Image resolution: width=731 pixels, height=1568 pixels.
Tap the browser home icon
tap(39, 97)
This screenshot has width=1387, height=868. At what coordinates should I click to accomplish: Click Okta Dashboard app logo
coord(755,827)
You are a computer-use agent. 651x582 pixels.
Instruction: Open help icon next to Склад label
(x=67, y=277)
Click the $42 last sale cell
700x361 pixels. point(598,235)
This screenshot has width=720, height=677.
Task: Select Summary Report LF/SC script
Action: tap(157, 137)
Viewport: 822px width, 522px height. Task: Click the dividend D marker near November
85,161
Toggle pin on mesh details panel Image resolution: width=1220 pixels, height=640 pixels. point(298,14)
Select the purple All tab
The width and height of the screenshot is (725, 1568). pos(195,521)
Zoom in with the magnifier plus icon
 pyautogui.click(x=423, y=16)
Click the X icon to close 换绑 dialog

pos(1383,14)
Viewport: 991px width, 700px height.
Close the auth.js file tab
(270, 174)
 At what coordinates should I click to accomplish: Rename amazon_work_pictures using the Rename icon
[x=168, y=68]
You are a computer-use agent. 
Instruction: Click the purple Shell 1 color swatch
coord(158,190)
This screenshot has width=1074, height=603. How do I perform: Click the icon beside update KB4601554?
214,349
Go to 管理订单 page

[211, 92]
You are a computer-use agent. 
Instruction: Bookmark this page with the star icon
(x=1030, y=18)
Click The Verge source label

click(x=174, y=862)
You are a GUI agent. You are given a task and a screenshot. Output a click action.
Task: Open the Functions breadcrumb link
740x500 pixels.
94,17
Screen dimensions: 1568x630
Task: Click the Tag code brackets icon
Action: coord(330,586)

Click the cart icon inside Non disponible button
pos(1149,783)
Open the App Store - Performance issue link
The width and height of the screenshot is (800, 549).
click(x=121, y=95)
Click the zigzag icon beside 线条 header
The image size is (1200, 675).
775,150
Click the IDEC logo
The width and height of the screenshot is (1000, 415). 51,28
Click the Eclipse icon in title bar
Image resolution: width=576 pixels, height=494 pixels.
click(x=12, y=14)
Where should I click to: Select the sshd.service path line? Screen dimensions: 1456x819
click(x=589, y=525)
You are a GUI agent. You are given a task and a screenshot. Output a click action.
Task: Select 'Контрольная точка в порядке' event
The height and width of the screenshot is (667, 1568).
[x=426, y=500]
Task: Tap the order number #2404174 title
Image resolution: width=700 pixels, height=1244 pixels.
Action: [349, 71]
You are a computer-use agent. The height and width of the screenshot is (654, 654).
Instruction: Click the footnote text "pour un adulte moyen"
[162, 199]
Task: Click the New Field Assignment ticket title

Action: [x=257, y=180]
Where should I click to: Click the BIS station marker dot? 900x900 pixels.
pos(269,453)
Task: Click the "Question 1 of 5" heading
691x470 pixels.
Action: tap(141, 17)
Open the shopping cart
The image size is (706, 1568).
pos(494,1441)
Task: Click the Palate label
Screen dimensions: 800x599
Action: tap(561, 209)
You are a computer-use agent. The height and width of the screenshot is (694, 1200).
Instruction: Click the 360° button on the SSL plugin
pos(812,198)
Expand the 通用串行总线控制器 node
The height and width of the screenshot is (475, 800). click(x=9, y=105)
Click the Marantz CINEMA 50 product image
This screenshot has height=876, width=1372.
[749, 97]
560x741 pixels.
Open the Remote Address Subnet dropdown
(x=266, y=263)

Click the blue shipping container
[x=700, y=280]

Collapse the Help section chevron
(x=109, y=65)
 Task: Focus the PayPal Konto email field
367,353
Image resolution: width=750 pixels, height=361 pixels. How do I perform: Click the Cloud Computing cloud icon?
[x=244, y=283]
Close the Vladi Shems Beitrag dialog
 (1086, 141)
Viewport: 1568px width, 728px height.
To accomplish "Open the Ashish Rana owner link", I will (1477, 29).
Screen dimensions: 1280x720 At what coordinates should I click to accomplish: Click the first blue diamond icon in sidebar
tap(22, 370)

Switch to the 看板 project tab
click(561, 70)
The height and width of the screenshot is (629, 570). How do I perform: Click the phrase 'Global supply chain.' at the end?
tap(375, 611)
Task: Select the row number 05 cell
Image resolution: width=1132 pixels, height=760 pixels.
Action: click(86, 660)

━━━

Action item - The answer is the lines above between the line holding "Instruction: Open help" and the line holding "Click the zigzag icon beside 线条 header", inclusive, each written out exactly, and no others.

Response for this exercise -
Instruction: Open help icon next to Склад label
(x=67, y=277)
Click the $42 last sale cell
700x361 pixels. point(598,235)
This screenshot has width=720, height=677.
Task: Select Summary Report LF/SC script
Action: tap(157, 137)
Viewport: 822px width, 522px height. Task: Click the dividend D marker near November
85,161
Toggle pin on mesh details panel Image resolution: width=1220 pixels, height=640 pixels. point(298,14)
Select the purple All tab
The width and height of the screenshot is (725, 1568). pos(195,521)
Zoom in with the magnifier plus icon
 pyautogui.click(x=423, y=16)
Click the X icon to close 换绑 dialog

pos(1383,14)
Viewport: 991px width, 700px height.
Close the auth.js file tab
(270, 174)
 At what coordinates should I click to accomplish: Rename amazon_work_pictures using the Rename icon
[x=168, y=68]
You are a computer-use agent. 
Instruction: Click the purple Shell 1 color swatch
coord(158,190)
This screenshot has width=1074, height=603. How do I perform: Click the icon beside update KB4601554?
214,349
Go to 管理订单 page

[211, 92]
You are a computer-use agent. 
Instruction: Bookmark this page with the star icon
(x=1030, y=18)
Click The Verge source label

click(x=174, y=862)
You are a GUI agent. You are given a task and a screenshot. Output a click action.
Task: Open the Functions breadcrumb link
740x500 pixels.
94,17
Screen dimensions: 1568x630
Task: Click the Tag code brackets icon
Action: coord(330,586)

Click the cart icon inside Non disponible button
pos(1149,783)
Open the App Store - Performance issue link
The width and height of the screenshot is (800, 549).
click(x=121, y=95)
Click the zigzag icon beside 线条 header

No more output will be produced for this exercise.